*The task*.
Go through the lines below and transcribe each one exactly.

Saved data entries:
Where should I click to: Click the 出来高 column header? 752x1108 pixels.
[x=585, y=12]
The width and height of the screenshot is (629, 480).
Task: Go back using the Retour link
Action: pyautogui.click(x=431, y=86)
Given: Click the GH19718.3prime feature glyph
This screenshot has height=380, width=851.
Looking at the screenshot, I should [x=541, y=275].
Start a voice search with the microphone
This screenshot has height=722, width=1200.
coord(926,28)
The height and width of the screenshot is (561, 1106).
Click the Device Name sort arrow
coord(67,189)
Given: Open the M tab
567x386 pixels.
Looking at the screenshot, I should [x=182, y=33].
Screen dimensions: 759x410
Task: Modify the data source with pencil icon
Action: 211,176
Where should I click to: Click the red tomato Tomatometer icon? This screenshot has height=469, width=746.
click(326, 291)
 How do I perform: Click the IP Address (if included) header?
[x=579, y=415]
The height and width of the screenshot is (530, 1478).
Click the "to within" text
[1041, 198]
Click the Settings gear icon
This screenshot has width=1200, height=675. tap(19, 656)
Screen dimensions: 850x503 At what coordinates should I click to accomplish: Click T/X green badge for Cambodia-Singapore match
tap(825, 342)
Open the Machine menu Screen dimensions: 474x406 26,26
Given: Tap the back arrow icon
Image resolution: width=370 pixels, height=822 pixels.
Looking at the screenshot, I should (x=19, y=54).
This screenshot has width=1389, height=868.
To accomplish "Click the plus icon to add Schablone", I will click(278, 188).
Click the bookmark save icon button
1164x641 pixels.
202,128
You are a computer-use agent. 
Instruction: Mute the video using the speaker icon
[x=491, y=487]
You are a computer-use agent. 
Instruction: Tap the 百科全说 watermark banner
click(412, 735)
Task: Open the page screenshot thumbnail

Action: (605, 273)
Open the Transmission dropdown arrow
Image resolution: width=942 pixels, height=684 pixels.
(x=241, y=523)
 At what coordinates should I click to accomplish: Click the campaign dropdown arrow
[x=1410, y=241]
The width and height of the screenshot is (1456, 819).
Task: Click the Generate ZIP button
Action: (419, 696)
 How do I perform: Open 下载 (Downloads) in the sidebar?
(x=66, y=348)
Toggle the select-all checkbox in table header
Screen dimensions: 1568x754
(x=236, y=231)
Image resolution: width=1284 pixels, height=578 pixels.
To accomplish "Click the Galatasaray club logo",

*Problem solution*.
Where should I click to: Click the 出来高 column header? 752x1108 pixels.
[x=585, y=12]
The width and height of the screenshot is (629, 480).
Task: Go back using the Retour link
Action: pyautogui.click(x=431, y=86)
Given: Click the GH19718.3prime feature glyph
This screenshot has height=380, width=851.
Looking at the screenshot, I should [x=541, y=275].
Start a voice search with the microphone
This screenshot has height=722, width=1200.
coord(926,28)
The height and width of the screenshot is (561, 1106).
Click the Device Name sort arrow
coord(67,189)
Given: Open the M tab
567x386 pixels.
Looking at the screenshot, I should [x=182, y=33].
Screen dimensions: 759x410
Task: Modify the data source with pencil icon
Action: 211,176
Where should I click to: Click the red tomato Tomatometer icon? This screenshot has height=469, width=746.
click(326, 291)
 How do I perform: Click the IP Address (if included) header?
[x=579, y=415]
The height and width of the screenshot is (530, 1478).
Click the "to within" text
[1041, 198]
Click the Settings gear icon
This screenshot has width=1200, height=675. tap(19, 656)
Screen dimensions: 850x503 At what coordinates should I click to accomplish: Click T/X green badge for Cambodia-Singapore match
tap(825, 342)
Open the Machine menu Screen dimensions: 474x406 26,26
Given: Tap the back arrow icon
Image resolution: width=370 pixels, height=822 pixels.
Looking at the screenshot, I should (x=19, y=54).
This screenshot has width=1389, height=868.
To accomplish "Click the plus icon to add Schablone", I will click(278, 188).
Click the bookmark save icon button
1164x641 pixels.
202,128
You are a computer-use agent. 
Instruction: Mute the video using the speaker icon
[x=491, y=487]
You are a computer-use agent. 
Instruction: Tap the 百科全说 watermark banner
click(412, 735)
Task: Open the page screenshot thumbnail

Action: (605, 273)
Open the Transmission dropdown arrow
Image resolution: width=942 pixels, height=684 pixels.
(x=241, y=523)
 At what coordinates should I click to accomplish: Click the campaign dropdown arrow
[x=1410, y=241]
The width and height of the screenshot is (1456, 819).
Task: Click the Generate ZIP button
Action: (419, 696)
 How do I perform: Open 下载 (Downloads) in the sidebar?
(x=66, y=348)
Toggle the select-all checkbox in table header
Screen dimensions: 1568x754
(x=236, y=231)
Image resolution: width=1284 pixels, height=578 pixels.
To accomplish "Click the Galatasaray club logo",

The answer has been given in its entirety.